Views on the EU vary dramatically depending on the member states, according to a Pew Research survey.

Poland and Hungary, despite current tensions with Brussels from their Eurosceptic governments, have the highest percentage of favourable views of the EU, with 72 percent and 61 percent respectively.

Results are more balanced in Spain, Germany and the Netherlands.

However, crisis-stricken Greece has the lowest, with 27 percent of favourable views while France, with 61 percent unfavourable views, is the second most hostile nation, of the 10 surveyed.

The trends this survey highlight are bound to worry Brussels. According to an in-house analysis of the survey, since 2015 “there has been a double-digit drop [of favourable views] in France (down 17 percentage points) and Spain (16 points), and single-digit declines in Germany (eight points), the United Kingdom (seven points) and Italy (six points).”

The only silver lining the EU may find in the Pew survey lays in the answers of the younger generation. Europeans aged 18 to 34, the survey has found, “are more favourable towards the EU than people 50 and older, in six of the 10 nations surveyed.”

The generation gap is most pronounced in France – 25 percentage points – with 56 percent of young people but only 31 percent of older people having a positive opinion of the EU. There are similar generation gaps of 19 points in the UK, 16 points in the Netherlands, 14 points in Poland and Germany, and 13 points in Greece.

At the root of the dissatisfaction

The survey is clear: at the root of the disaffection are the EU’s handlings of both the refugee crisis and of economic issues.

Regarding the former, 94 percent of Greeks, 88 percent of Swedes, 77 percent of Italians and 67 percent of Germans disapprove of the EU’s management of the refugee situation.

Meanwhile 92 percent of Greeks, two-thirds of French, Spanish and Italians, and 55 percent of Britons disapprove of the way the EU has dealt with European economic issues.

Accordingly, the views on the future of the EU are grim when it comes to creating “ever closer union” that the 1957 Rome Treaty mentions. Across the 10 nations surveyed, 42 percent think some powers should be returned to national governments. This proportion reaches 68 percent in Greece and 65 percent in the UK.

Only one-in-five surveyed want their national governments to transfer more power to the EU and proponents of the status quo amount to 27 percent of the surveyed citizens.

No European wish for Brexit

Euroscepticism maybe on the rise, but Europeans do not wish to see the UK leave the EU, nor do they want to follow its course: 70 percent of the Europeans surveyed by the Pew Research Center think a Brexit would be a bad thing for the EU.
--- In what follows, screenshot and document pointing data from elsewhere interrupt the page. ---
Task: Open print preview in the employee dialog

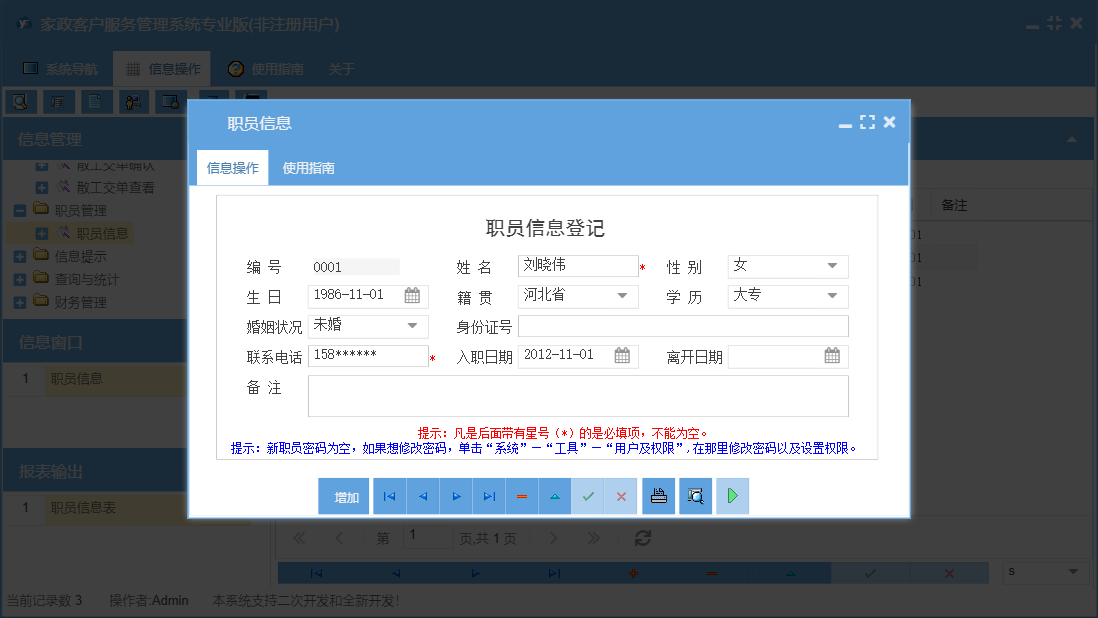Action: click(695, 495)
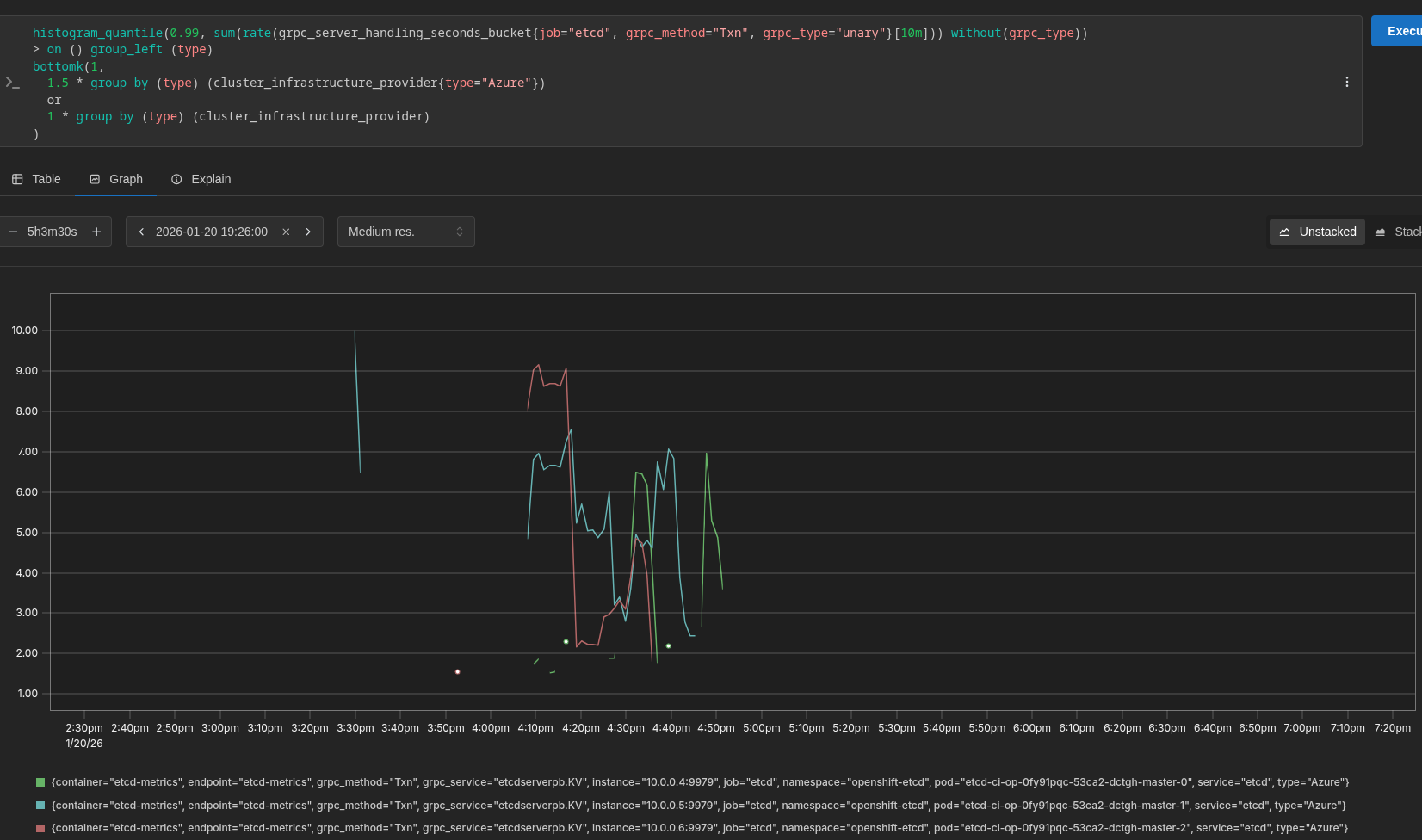Open the Explain tab

[201, 179]
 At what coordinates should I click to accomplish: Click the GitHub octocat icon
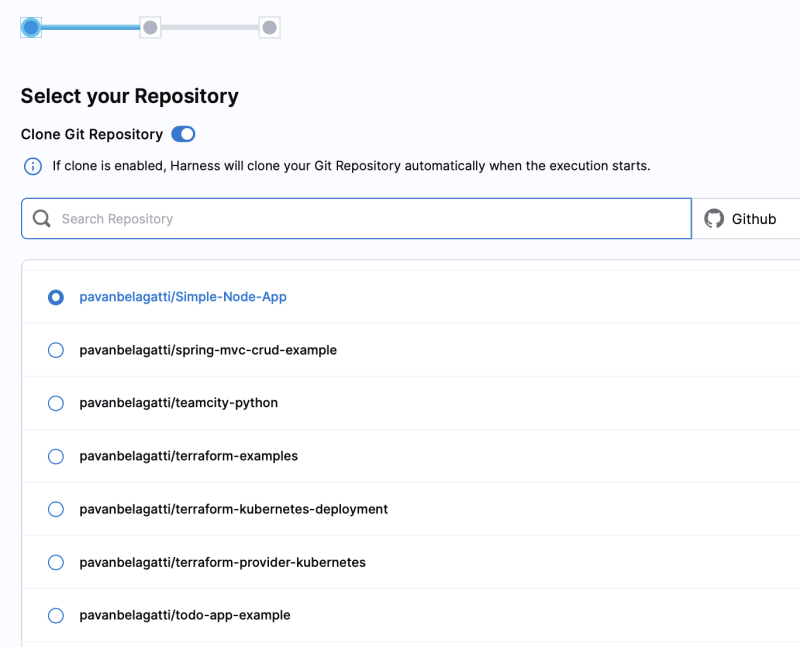(714, 218)
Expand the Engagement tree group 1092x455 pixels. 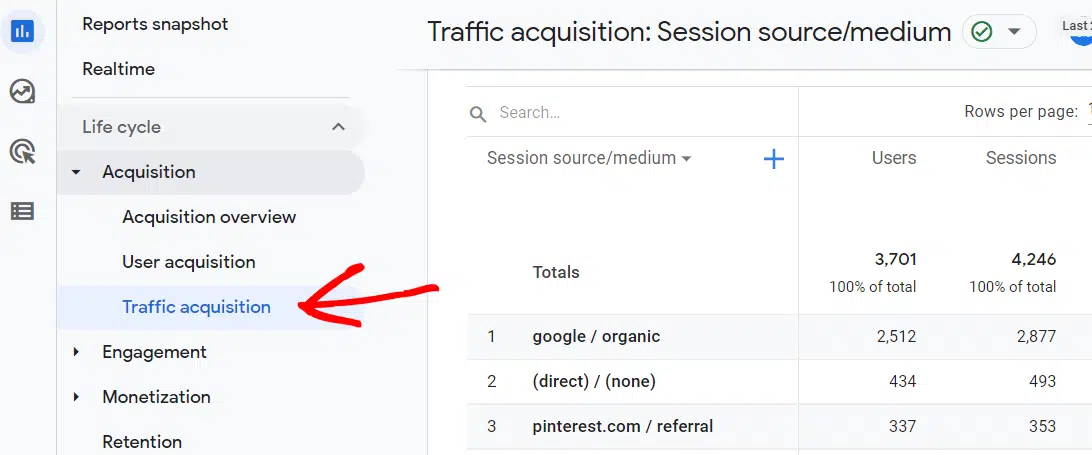(x=76, y=352)
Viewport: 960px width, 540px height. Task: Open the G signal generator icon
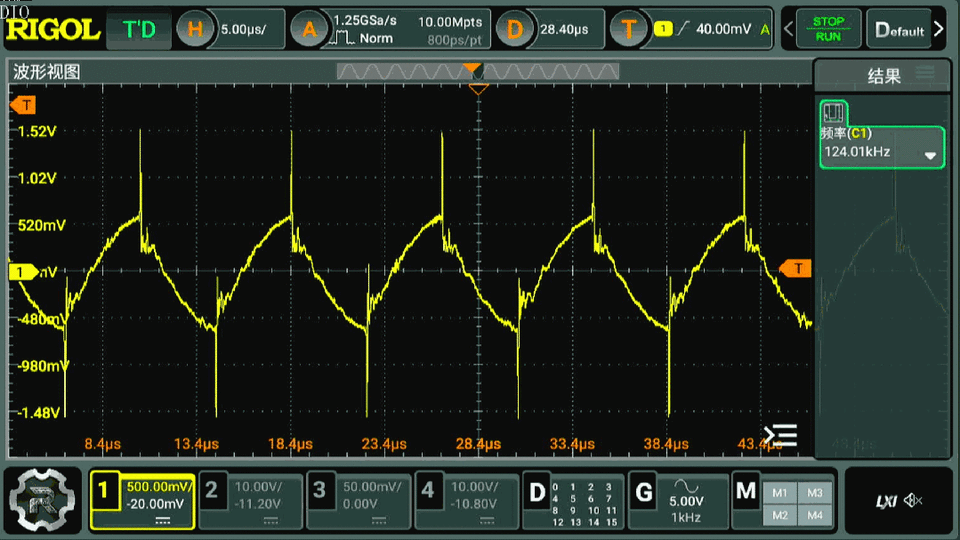(643, 492)
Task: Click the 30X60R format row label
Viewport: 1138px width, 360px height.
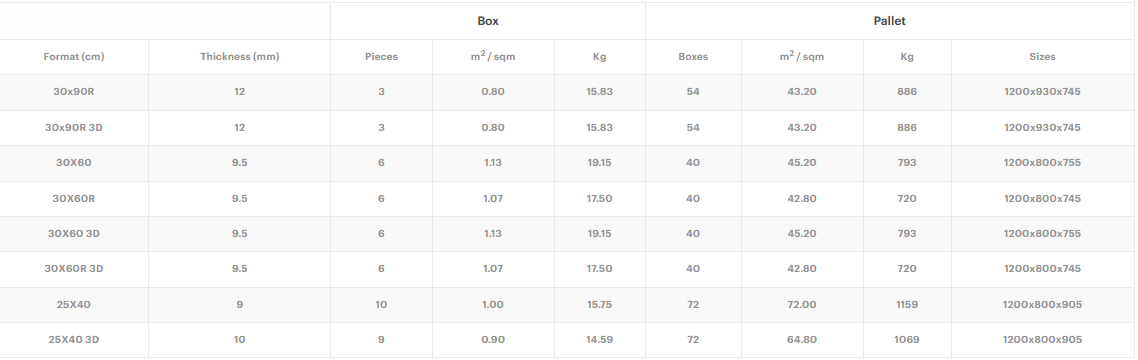Action: [74, 198]
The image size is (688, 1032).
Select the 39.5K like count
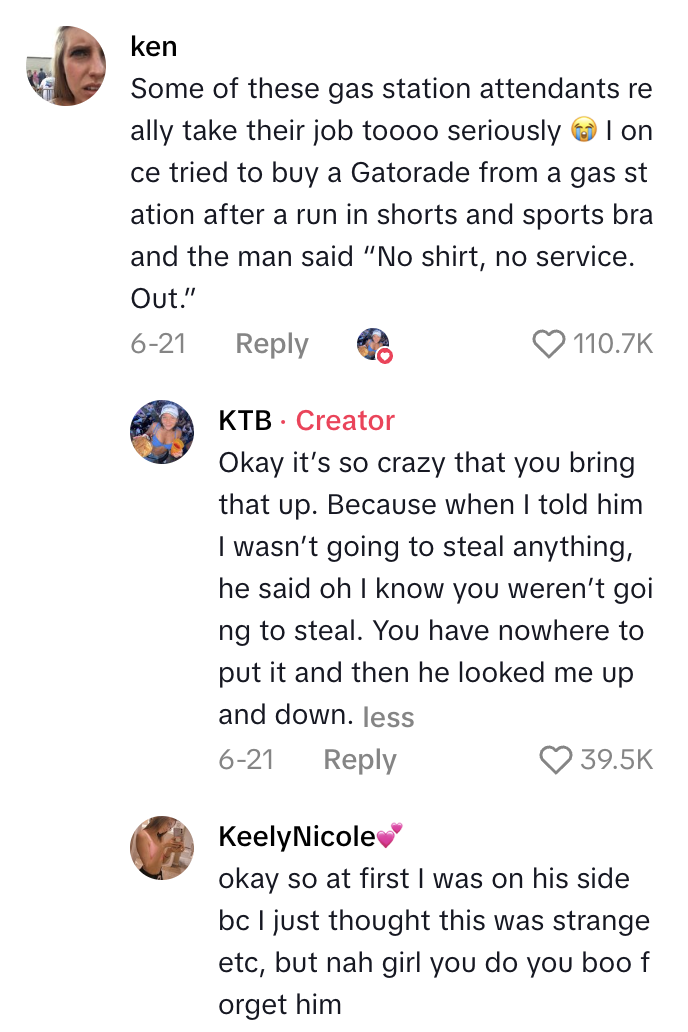616,761
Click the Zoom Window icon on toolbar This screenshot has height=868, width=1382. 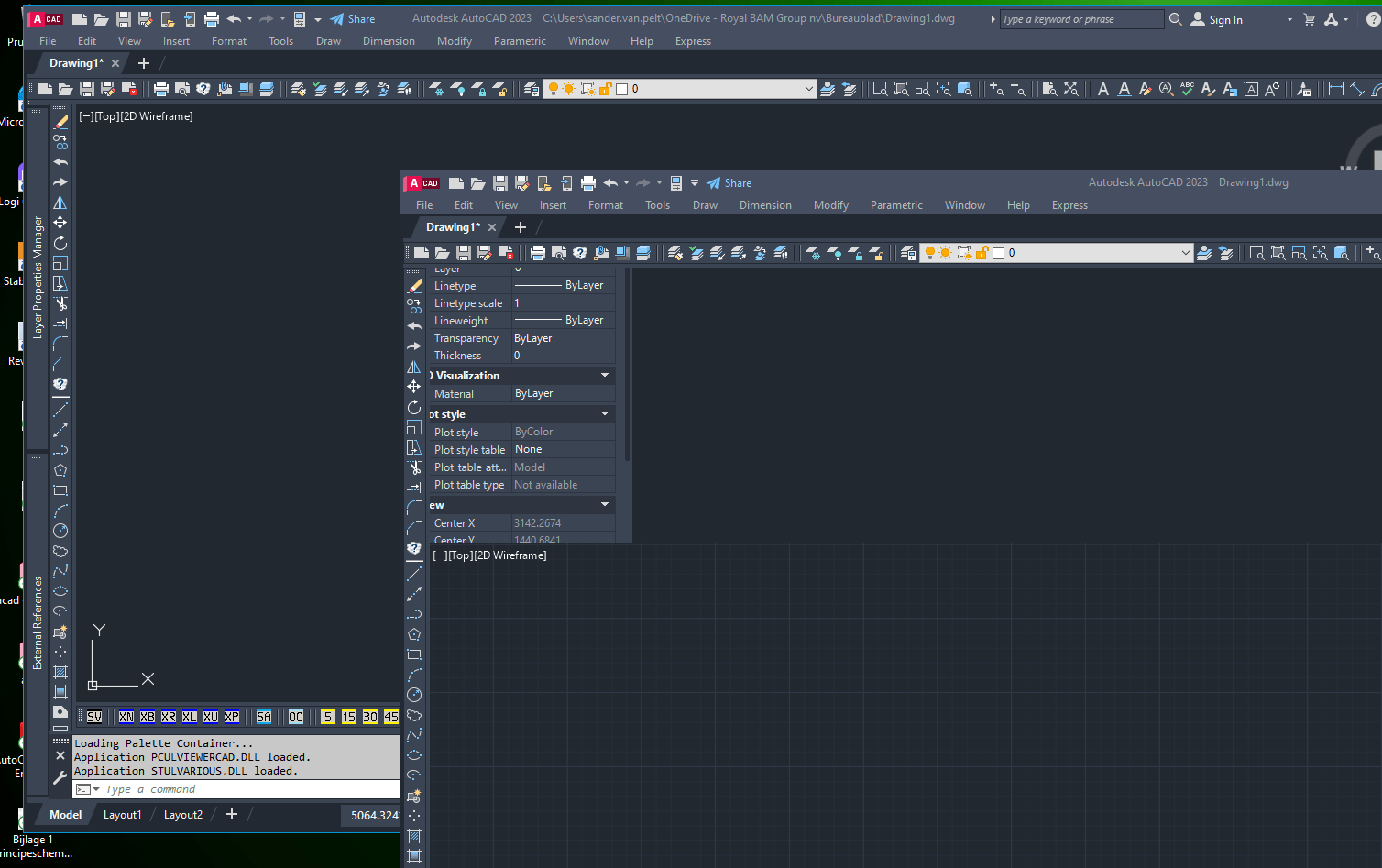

A TNS survey conducted in June in the UK and nine other EU members states has found that support from these countries for Bremain is high. Figures range from the 60s in France, Luxembourg and the Czech Republic for instance, to 70 percent in Ireland and 79 percent in Germany. In the UK, the survey found that among people with the intention to vote in the June 23 referendum, 41 percent would vote remain, 43 percent would support Brexit and 16 percent were still undecided.

The TNS survey also found that, if a similar referendum was organised in the Netherlands and Denmark, the results would respectively be for 49 percent and 54 percent to remain, 33 percent and 29 percent to leave, and 18 percent and 17 percent undecided.